Assignment >>
The answer must consist of each line below that contains the word "agent", copied in full.

Stored items >>
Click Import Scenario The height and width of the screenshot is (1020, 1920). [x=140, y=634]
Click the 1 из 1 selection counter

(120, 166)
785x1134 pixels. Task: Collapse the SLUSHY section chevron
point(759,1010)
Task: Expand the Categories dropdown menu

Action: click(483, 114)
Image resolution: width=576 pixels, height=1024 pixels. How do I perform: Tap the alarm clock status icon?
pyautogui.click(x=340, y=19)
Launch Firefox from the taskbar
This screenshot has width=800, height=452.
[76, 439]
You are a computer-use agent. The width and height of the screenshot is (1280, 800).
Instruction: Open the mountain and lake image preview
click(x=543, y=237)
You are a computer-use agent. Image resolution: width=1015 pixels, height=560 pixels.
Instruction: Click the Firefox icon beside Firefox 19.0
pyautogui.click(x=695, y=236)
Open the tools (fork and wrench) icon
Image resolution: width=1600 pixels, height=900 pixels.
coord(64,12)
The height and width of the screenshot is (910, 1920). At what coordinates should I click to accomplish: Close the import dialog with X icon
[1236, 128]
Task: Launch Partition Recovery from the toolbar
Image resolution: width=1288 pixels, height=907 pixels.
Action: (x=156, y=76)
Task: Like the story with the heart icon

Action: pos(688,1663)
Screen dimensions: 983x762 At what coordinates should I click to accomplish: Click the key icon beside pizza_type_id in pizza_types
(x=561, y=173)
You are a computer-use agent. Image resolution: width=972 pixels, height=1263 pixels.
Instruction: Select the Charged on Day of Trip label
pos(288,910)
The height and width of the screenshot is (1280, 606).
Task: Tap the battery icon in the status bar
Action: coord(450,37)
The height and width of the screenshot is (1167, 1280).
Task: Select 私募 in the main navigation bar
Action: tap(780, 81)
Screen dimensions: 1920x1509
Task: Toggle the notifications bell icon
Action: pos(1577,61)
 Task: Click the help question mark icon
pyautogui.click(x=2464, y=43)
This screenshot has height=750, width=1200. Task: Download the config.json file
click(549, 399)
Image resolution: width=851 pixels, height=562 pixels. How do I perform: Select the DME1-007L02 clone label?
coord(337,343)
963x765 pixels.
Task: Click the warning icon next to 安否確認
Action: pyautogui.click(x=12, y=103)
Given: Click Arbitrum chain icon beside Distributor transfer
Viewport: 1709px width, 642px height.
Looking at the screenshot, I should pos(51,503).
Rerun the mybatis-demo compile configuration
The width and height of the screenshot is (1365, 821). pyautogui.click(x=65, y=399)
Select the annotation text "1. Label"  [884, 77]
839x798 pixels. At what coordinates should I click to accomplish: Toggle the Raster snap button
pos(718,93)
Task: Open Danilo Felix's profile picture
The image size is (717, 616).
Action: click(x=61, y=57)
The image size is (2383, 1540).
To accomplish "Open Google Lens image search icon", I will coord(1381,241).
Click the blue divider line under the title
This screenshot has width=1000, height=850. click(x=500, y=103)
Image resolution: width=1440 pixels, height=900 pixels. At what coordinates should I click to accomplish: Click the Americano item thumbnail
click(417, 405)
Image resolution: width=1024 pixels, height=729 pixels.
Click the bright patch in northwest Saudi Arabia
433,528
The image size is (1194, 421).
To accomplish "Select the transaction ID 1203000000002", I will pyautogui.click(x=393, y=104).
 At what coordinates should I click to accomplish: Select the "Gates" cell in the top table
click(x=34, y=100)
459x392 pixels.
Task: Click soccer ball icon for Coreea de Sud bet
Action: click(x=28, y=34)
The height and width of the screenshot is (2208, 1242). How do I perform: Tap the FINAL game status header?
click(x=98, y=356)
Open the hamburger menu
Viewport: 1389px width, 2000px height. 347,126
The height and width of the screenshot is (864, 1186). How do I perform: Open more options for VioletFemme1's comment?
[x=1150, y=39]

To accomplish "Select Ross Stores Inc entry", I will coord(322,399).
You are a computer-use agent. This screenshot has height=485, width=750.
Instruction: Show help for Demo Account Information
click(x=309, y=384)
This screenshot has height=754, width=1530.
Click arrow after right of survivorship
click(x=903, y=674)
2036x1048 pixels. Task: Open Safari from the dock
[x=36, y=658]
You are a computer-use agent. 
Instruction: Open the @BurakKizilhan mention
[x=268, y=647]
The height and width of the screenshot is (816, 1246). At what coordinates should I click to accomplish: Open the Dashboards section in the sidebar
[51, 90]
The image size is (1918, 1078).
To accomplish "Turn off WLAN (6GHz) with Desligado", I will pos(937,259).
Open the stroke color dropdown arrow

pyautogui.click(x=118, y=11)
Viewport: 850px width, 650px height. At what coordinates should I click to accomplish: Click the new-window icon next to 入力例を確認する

Task response >>
You are a computer-use agent. The width and height of the screenshot is (1280, 800).
You are a computer-use agent. Image resolution: width=1015 pixels, height=560 pixels.
You are a computer-use agent. Image resolution: width=972 pixels, height=1263 pixels.
You are a computer-use agent. This screenshot has height=485, width=750.
You are a computer-use agent. 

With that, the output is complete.